---- EXERCISE INPUT

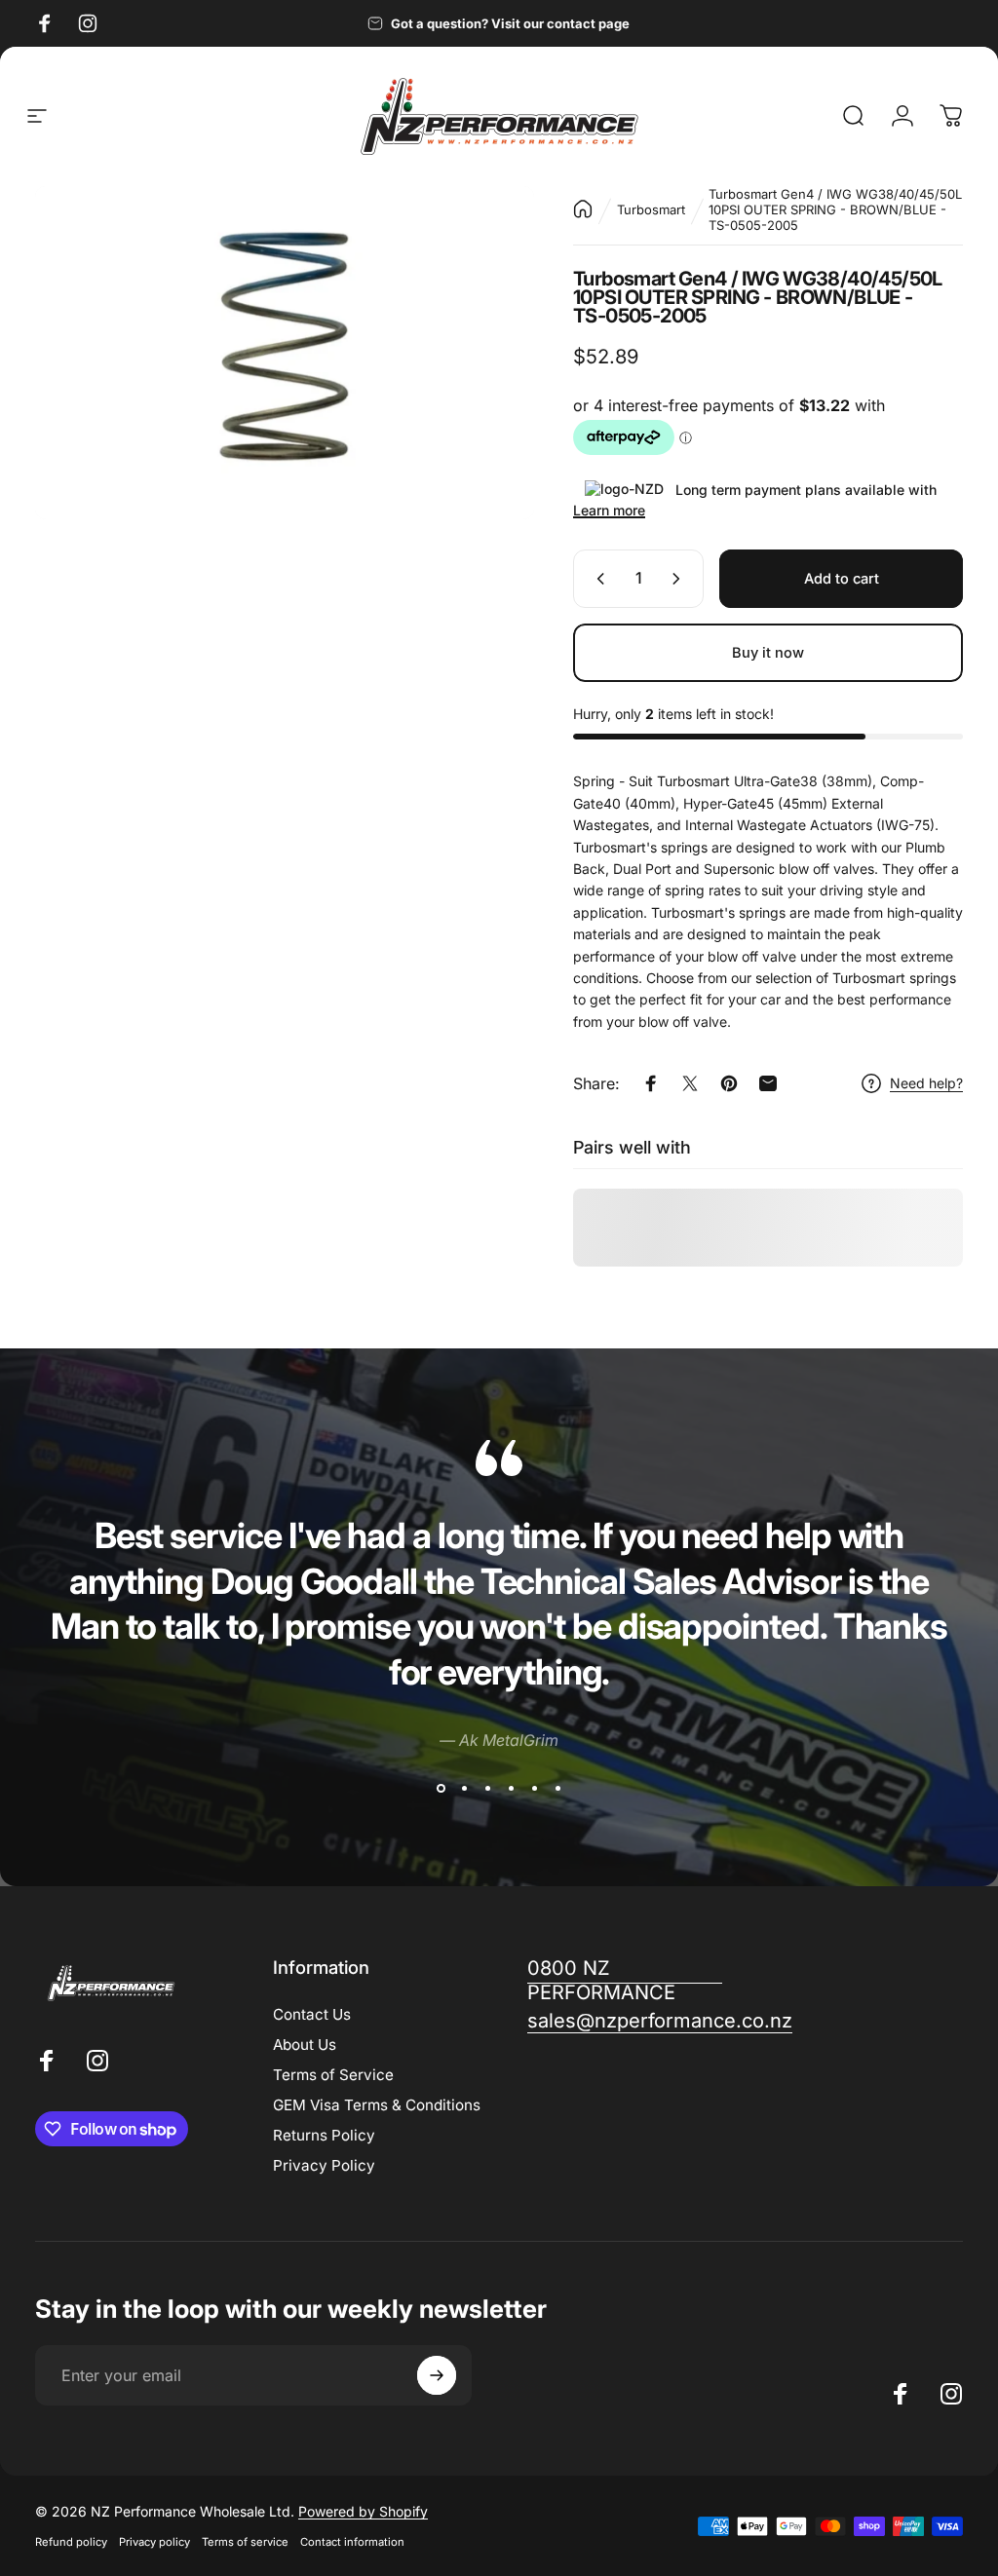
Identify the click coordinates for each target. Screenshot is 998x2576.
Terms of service (245, 2542)
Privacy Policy (324, 2165)
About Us (304, 2044)
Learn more (609, 510)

--------

EXERCISE GOAL:
Write out exactly the lines starting with the one that holds "Terms of service (245, 2542)" and running through the last line above.

EXERCISE RESPONSE:
Terms of service (245, 2542)
Privacy Policy (324, 2165)
About Us (304, 2044)
Learn more (609, 510)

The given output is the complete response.